Segundo a coligação petista, foram identificadas 1.826 publicações em parceria, as chamadas “collabs”, envolvendo 492 perfis. Em dez dias, o número de publicações teria crescido 271%.
Rede de perfis
A campanha afirma que parte das contas divulga links para produtos ligados ao bolsonarismo e que a estrutura poderia configurar abuso de poder econômico e dos meios de comunicação.
O levantamento aponta ainda que 68,6% das chamadas “collabs” repetem conjuntos de coautores.
A soma dos seguidores dos perfis envolvidos chega a 147,35 milhões, embora a própria ação ressalve que há sobreposição entre os públicos.

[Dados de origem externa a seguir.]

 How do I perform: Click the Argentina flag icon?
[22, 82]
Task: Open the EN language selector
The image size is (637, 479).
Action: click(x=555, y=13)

O documento também aponta 74 contas oficiais de candidaturas ou campanhas entre os perfis analisados.
Pedidos ao TSE
A coligação pede que o TSE determine à Meta e à Shopee a preservação e o fornecimento de dados sobre os perfis, seus responsáveis e os links de venda.
Também solicita a suspensão dos links e dos produtos anunciados, com prazo de 48 horas e multa diária de R$ 50 mil.
No processo, a campanha de Lula pede ainda informações à Câmara e ao Senado sobre funcionários e despesas dos gabinetes de Flávio Bolsonaro, Alfredo Gaspar e Mario Frias relacionadas à comunicação e às redes sociais. Tamém pede a cassação dos registros ou diplomas de Flávio e Gaspar e a declaração de inelegibilidade dos dois por oito anos.